We are ahead of the packing game for once with all of the tubs and cases loaded. I left one of my older journals out to give it some love and to give my fresh one a break. After going for a run and listening to the new episode of HOME podcast, I laid on our bed and decided to jot down a few ideas. My new paragraphs were neat and tidy. My cursive was actually pretty compared to the older, partially finished entry hanging out at the top of the page. This entry was from months and months ago… I don’t even know what I was referring to or who I was while I was writing it, but I know I was drunk. I know I was very drunk because I was always very drunk.

It’s easy to get ahead myself and think I’m not doing enough or that I should be projecting all of my light into something incredible already after 67 days of sobriety, but honestly seeing the total nonsense that was me all over this page gives me pause and appreciation for my progress. Like, WOW,  I don’t do that thing anymore. I don’t spend my entire day drinking and balancing everything around drinking. No wonder I felt so shitty and unclean… it’s all there on the page inviting me back in for a look at my wine life. If my words from back then were that confusing and physically sloppy, I’m not sure why I felt so glamorous walking 94 blocks down Park Avenue with a thermos of wine and a broken wrist.
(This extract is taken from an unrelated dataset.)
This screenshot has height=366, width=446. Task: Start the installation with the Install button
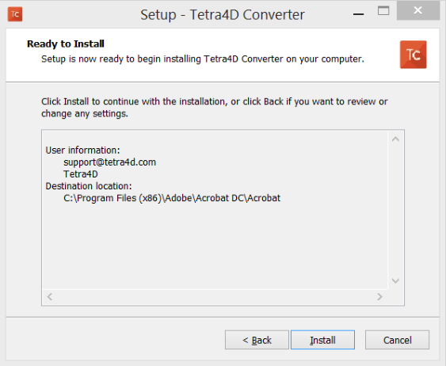[x=322, y=340]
Shedding this one aspect of my life has changed everything, or at least, it’s opened doors for the possibility of many every-things. The work is happening even if some days I feel small and inadequate just for being me. Other days I wake up loving myself harder, pushing myself farther, and feeling like a beautiful, beyond capable woman. I sense that this is much deeper than “not drinking” though that in itself has been a crushing and impossible feat for me in this life. Some days sobriety is the only visible accomplishment especially since I’m early on in my journey. Beyond this first layer, I have flash feelings of what all of this means and how independence after years of dependence is really some kind of hidden destiny/superhero story. It’s like scratching paint off of a glass window bit by bit. You know there’s more to see you just can’t complete the entire picture. You don’t know what it looks like, but you know that it’s beautiful.

I’m sitting in our room here in Winnipeg starting something. I love writing. Always have, but I’ve told myself that I’m not this kind of writer. I am too morbid, too honest, or simply unrelate-able to life. It doesn’t really matter, and I’m proud of myself for even sitting down to say anything today because it’s a lot better than ignoring the thoughts and letting them sort of fall from me casually like debris trailing behind my steps. This journey isn’t one for a few women… I feel I am part of something big. My story matters for me, and it may matter for lots of other women too. I’ve spent my whole life 5 feet from my body watching what she did and how she did it, but I never really felt like I was allowed to be the one taking her where she needed to go. The journey over there is no longer an issue because it’s right here, and it’s happening right now. I’ve never felt so alive. There’s a warm feeling of new and old that’s saying welcome home Jacqui, and I can finally hear it.